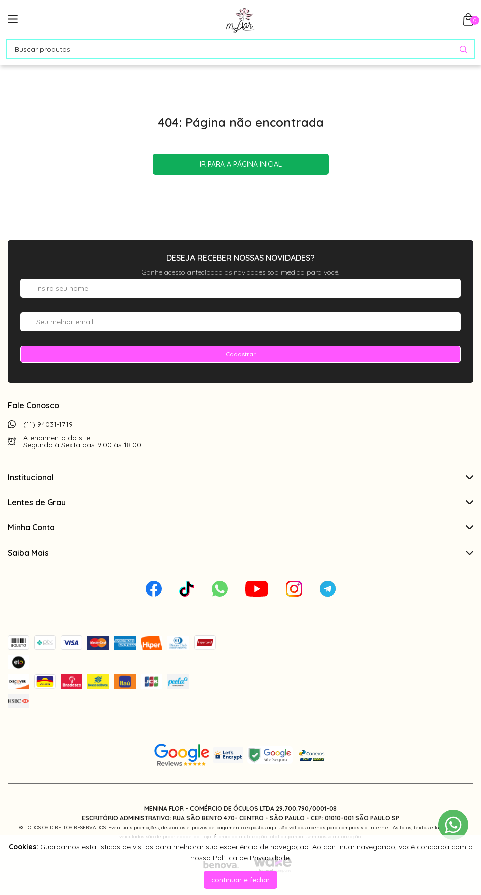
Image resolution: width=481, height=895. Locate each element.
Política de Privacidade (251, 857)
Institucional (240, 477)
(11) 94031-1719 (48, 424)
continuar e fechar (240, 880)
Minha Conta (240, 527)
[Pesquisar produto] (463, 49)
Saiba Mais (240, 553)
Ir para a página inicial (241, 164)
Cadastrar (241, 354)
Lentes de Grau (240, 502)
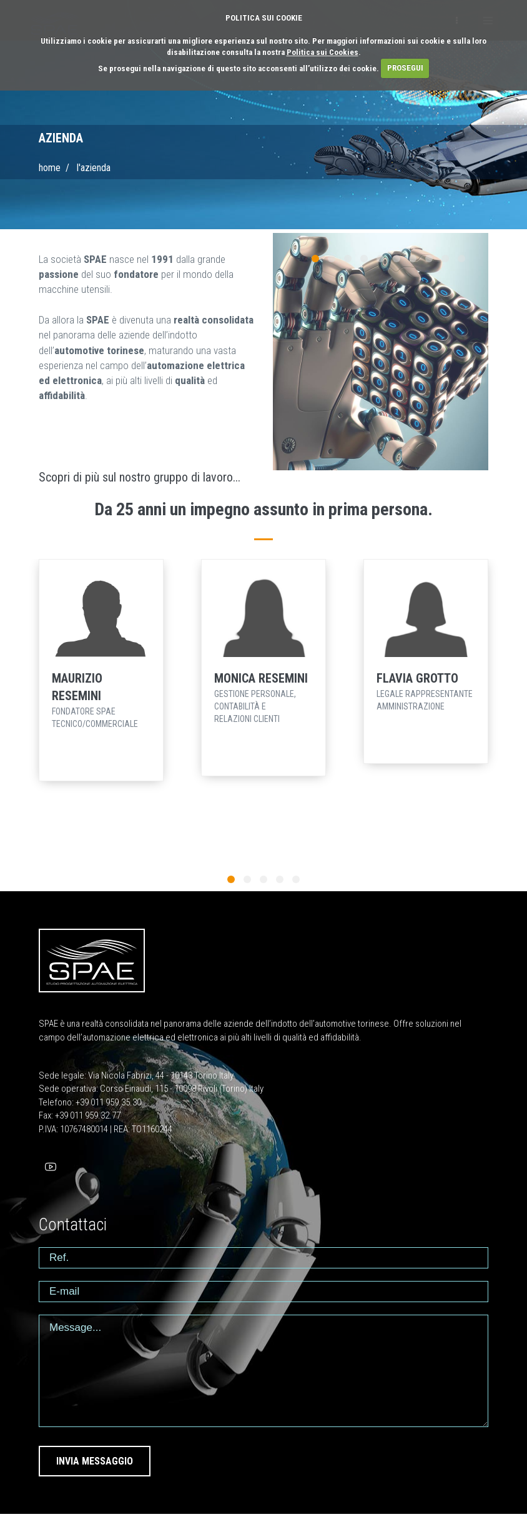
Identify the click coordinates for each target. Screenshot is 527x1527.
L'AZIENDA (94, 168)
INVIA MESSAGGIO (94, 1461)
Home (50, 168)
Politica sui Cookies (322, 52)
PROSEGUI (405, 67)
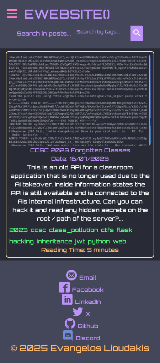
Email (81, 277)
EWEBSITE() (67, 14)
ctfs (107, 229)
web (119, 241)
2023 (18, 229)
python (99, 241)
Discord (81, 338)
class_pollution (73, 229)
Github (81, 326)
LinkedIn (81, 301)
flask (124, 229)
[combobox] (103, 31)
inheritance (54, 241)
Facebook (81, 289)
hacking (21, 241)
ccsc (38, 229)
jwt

_Set problem_: Put every line of the rows above into a JSON list of strings, one string per line, skipping blank lines. Leave out the pictures.

_Right answer_:
[
  "Image resolution: width=481, height=895. Locate each element.",
  "Política de Privacidade (251, 857)",
  "Institucional (240, 477)",
  "(11) 94031-1719 (48, 424)",
  "continuar e fechar (240, 880)",
  "Minha Conta (240, 527)",
  "[Pesquisar produto] (463, 49)",
  "Saiba Mais (240, 553)",
  "Ir para a página inicial (241, 164)",
  "Cadastrar (241, 354)",
  "Lentes de Grau (240, 502)",
  "Identify the click coordinates for each target. Screenshot is 527x1527.",
  "L'AZIENDA (94, 168)",
  "INVIA MESSAGGIO (94, 1461)",
  "Home (50, 168)",
  "Politica sui Cookies (322, 52)",
  "PROSEGUI (405, 67)",
  "Email (81, 277)",
  "EWEBSITE() (67, 14)",
  "ctfs (107, 229)",
  "web (119, 241)",
  "2023 (18, 229)",
  "python (99, 241)",
  "Discord (81, 338)",
  "class_pollution (73, 229)",
  "Github (81, 326)",
  "LinkedIn (81, 301)",
  "flask (124, 229)",
  "[combobox] (103, 31)",
  "inheritance (54, 241)",
  "Facebook (81, 289)",
  "hacking (21, 241)",
  "ccsc (38, 229)",
  "jwt"
]